Advising and dealing with creditors before and after liquidation

There are acceptable ways to deal with your creditors before and after liquidation. It is worth remembering that most trade creditors will have experienced a debtor entering liquidation at some stage in the past. Creditors will never be happy about that situation but are usually accepting that occasionally a company will fall on hard times and enter liquidation.

So creditors will be grudgingly accepting of losses but they will hate to be “ripped off”.

Also bear in mind that in many cases you will want to remain in the same industry and so dealing with creditors, where possible, in an open and transparent way, will be for the greater good.

The most relevant section of the Corporations Law is the Insolvent Trading provisions. In brief, if you suspect that your company is insolvent and you incur a new debt after that date, then you can be personally liable for that debt. So there is an easy principle to apply – if you suspect insolvency don’t incur a new debt unless you are able to pay it. We will usually recommend to a director that if they suspect insolvency, then it is best to voluntarily moved to a COD (Cash on Delivery) basis.

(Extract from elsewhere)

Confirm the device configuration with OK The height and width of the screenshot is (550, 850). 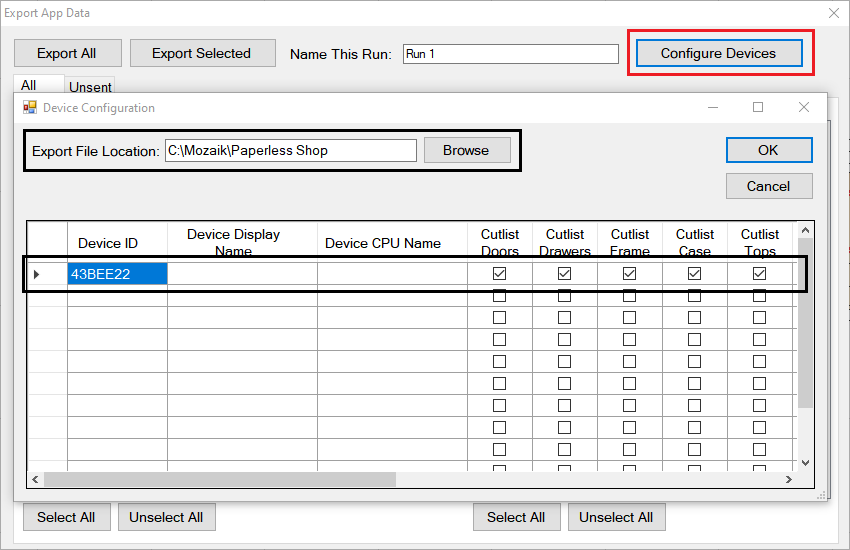pos(768,150)
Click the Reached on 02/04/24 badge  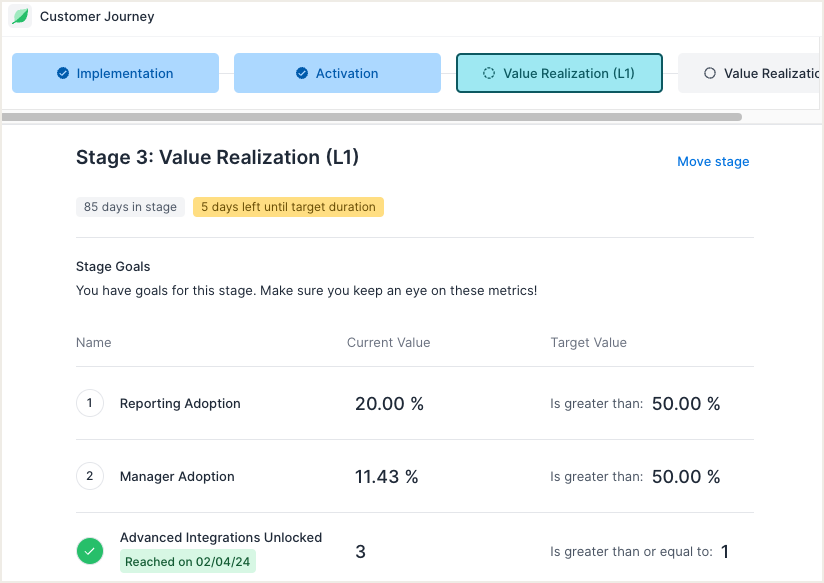click(x=187, y=561)
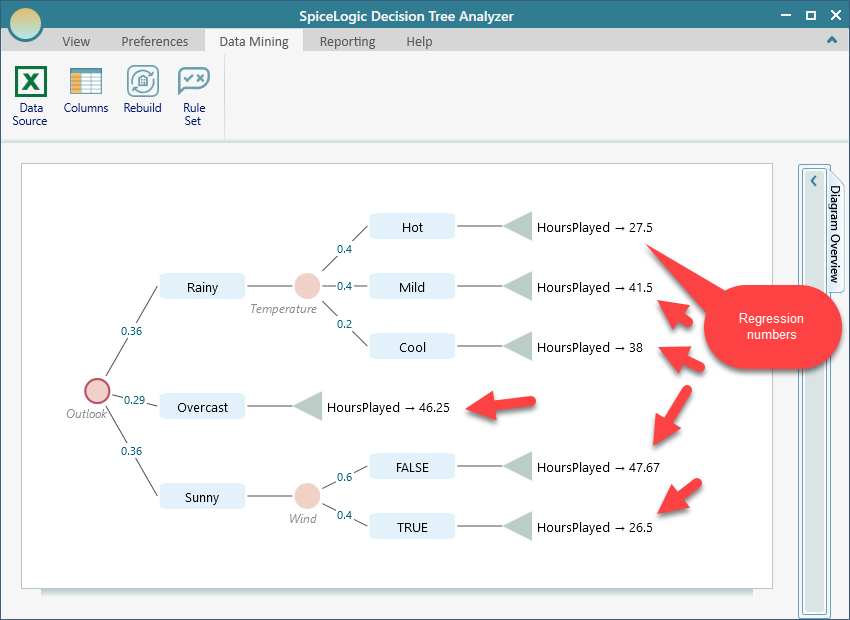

Once you have appointed a liquidator a new set of principles will apply. Shortly after the appointment of the liquidator, the liquidator will write to all creditors of the company and inform the creditors of the situation. Therefore once you have appointed a liquidator the responsibility of dealing with creditors is lifted from your shoulders.

The above principle applies in general but not in a situation where you have provided a Personal Guarantee to a creditor. If you have signed a Personal Guarantee in favour of a creditor then they are legally entitled to pursue you personally for the recovery of the company’s debt. That is, a liquidator cannot lift the burden from you of amounts you may owe under Personal Guarantees.